Instead, the court said, they asserted that document was irrelevant to Brown’s claims.

Krasner’s office also tried to keep the victim’s families from accessing it.

But the memorandum was “unquestionably relevant” to the case and showed a consistency over time of Vann’s statements, the opinion said. That Krasner’s office would say otherwise “rings hollow and smacks of post hoc rationalization,” the justices wrote.

“The memorandum would have poured salt on the ‘fertile ground’ for impeachment envisioned by the DAO,” they said, adding that withholding the document was a “breach of its duty of candor” to the court.

The high court also said prosecutors filed a joint stipulation with Brown’s attorneys that “was false in multiple respects,” including mischaracterizations of the timeline of witness statements to police.

The justices said prosecutors had not interviewed a single witness or investigator who’d handled the case, and rejected their claims that it had conducted a “thorough, independent review of the records in this case.” Krasner’s office, they wrote, “cut corners and shirked its duties in conducting its post-conviction ‘investigation.’”

They reversed Bronson’s order granting Brown a new trial.

To “promote just outcomes” moving forward, the opinion said, the courts handling appeals must notify the attorney general’s office of any case in which Krasner’s office plans to seek relief, and give state prosecutors the opportunity to review it and weigh in on whether the decision is appropriate.
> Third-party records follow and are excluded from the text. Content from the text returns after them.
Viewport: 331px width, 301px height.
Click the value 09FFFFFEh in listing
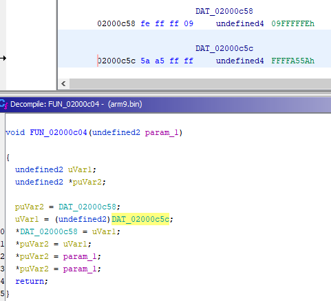click(292, 23)
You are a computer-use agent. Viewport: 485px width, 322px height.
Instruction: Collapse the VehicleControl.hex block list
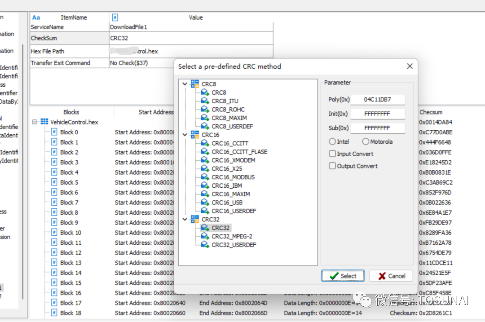(x=35, y=122)
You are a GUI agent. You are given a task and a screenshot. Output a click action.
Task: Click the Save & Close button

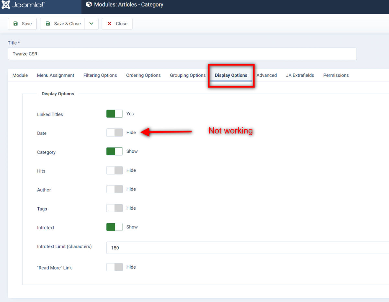coord(63,24)
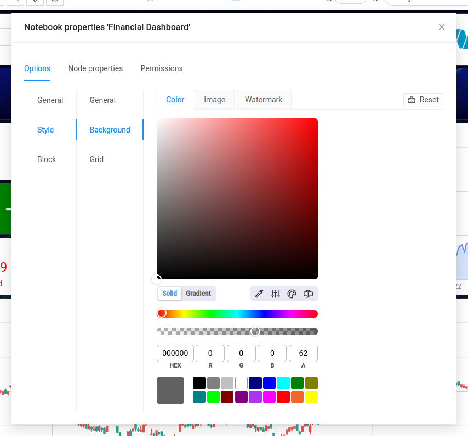The image size is (468, 436).
Task: Click the color compare icon
Action: tap(308, 294)
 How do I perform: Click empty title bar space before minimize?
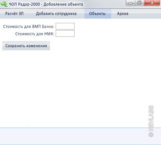(104, 4)
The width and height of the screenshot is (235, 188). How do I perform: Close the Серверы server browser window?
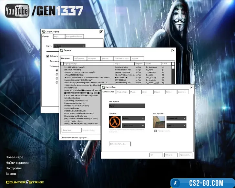point(174,50)
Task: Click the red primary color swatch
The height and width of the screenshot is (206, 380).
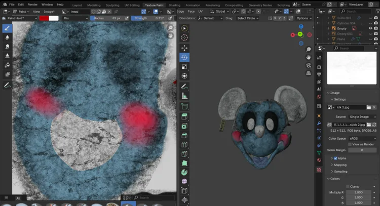Action: (x=44, y=18)
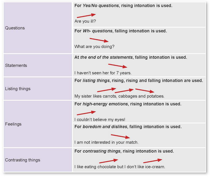Click the falling arrow above 'What are you doing?'
This screenshot has width=210, height=178.
99,40
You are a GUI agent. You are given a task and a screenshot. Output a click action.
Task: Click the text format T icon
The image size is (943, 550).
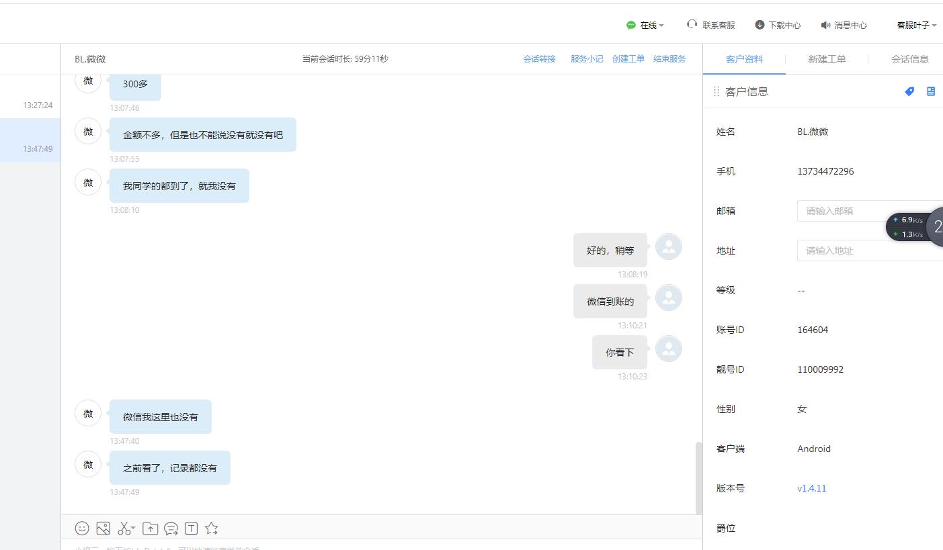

A lawyer for Brown could not be reached for comment. The Pennsylvania Innocence Project, which had filed a brief supporting Brown and the DA’s office alongside dozens of other prosecutors’ offices, former judges, and defense attorneys, declined to comment.

Chris Lynett, the lawyer who represented the families of Richardson and Crawford, said the high court’s opinion supported their belief that Brown’s case — like others — hadn’t been scrutinized closely enough by prosecutors.

“We can’t just say that if we feel uncomfortable with a conviction that we are going to overturn it,” he said. “You need a full record, you need honesty, and you need an evaluation.”

Lynett, who worked as an assistant district attorney in Philadelphia for five years before leaving the office in 2020, said the leadership of the needs to “think about what they’re doing and what they’re encouraging their line prosecutors to do in court.”

The attorney general’s office had filed an amicus brief in support of the families, arguing that, since 2018, Krasner’s office had conceded relief to the defendants in 115 cases in which there was no “adversarial testing” of the case.

Attorney General David Sunday, a Republican, said in a statement Tuesday that his office is grateful to serve “as a check on this process for the citizens of Philadelphia and ensure that the interests of victims’ families are represented.”

When an investigation reveals that a defendant was wrongfully convicted, his office said, prosecutors have a duty to remedy the situation — through the established court processes.

“As the Court noted,” his office said, “this case is about the failure of the process in Philadelphia, both as to this defendant and many others.”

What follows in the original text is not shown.